_Document passage_
▬▬▬
ARC Resources Ltd. (ARC) is a Canadian energy company with operations focused in the Montney resource play in Alberta and northeast British Columbia. The company has been operating since 1996. ARC pays a quarterly dividend to shareholders and its common shares trade on the Toronto Stock Exchange under the symbol ARX.

History
ARC was founded in 1996 as a royalty trust with the acquisition of 21 properties from Mobil Oil Canada.  The acquisition was funded by an initial IPO of $180 million on the Toronto Stock Exchange.  The company operated as a royalty trust from inception in 1996 until December 31, 2010. As a result of the Canadian Government's change in the tax treatment of trusts ARC converted from a trust to a corporation on January 1, 2011.

Acquisitions and Disposals 

 In 1999, ARC acquires Starcor Energy Royalty Fund and Orion Energy Trust.
 In 2001, ARC reaches $1 billion market capitalization. ARC completes the acquisition of Startech Energy Inc. for $340 million deal. 
 In 2003, ARC purchases Star Oil & Gas Ltd. for $710 million, including the Dawson gas field.
▬▬▬
_Given material_

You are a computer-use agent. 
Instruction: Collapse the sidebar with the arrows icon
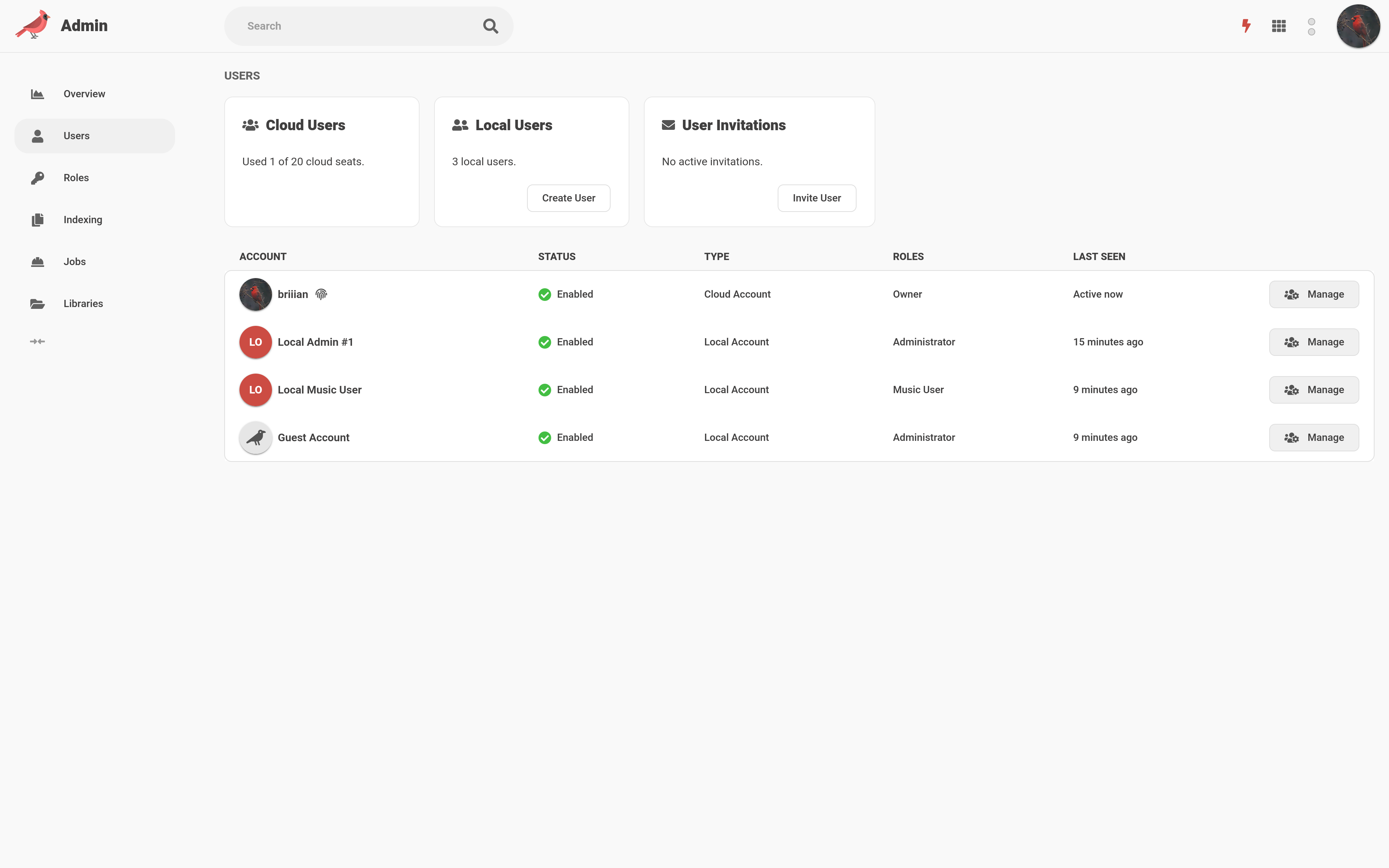point(37,341)
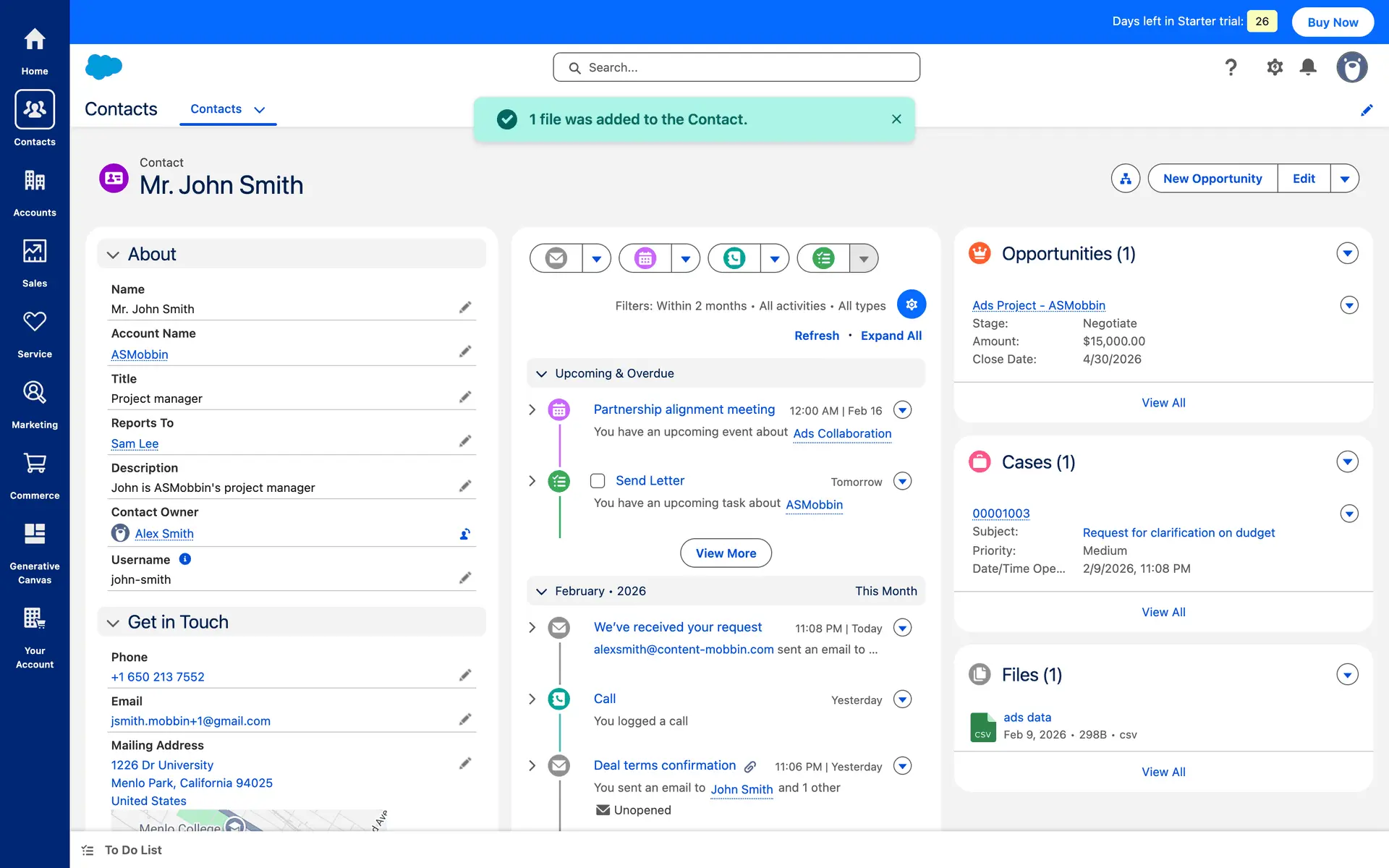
▬▬▬
_Stated exercise 1_
Answer these questions from the passage on ARC Resources:
(a) What is the stock symbol for ARC's common shares?
(b) From which company did ARC acquire 21 properties when it was founded?
(c) How much did ARC pay for Star Oil & Gas Ltd.?
_Stated exercise 2_
Write a continuation of the passage on ARC Resources, picking up right after its final sentence.
These tasks don't use the data at all.

_Exercise response 1_
(a) ARX
(b) Mobil Oil Canada
(c) $710 million

_Exercise response 2_
 In 2005, ARC announces a $462 million strategic acquisition of properties in the Pembina and Redwater fields from Imperial Oil and ExxonMobil.
 In 2010, ARC completes the acquisition of Storm Exploration Inc., adding the Parkland field.
 In 2016, ARC sold $700 million in assets in Southeast Saskatchewan to Spartan Energy Corporation.
 In 2021, ARC closed its strategic combination with Seven Generations Energy Ltd. in an all stock deal valued at $8.1 billion inclusive of debt. The resulting company continued to operate as ARC Resources Ltd.

Areas of Operation
With operations spanning western Canada, ARC's activities include the exploration, development and production of conventional oil and natural gas reserves.  As at Q2 2021, ARC’s commodity mix was approximately 60% natural gas and 40% liquids.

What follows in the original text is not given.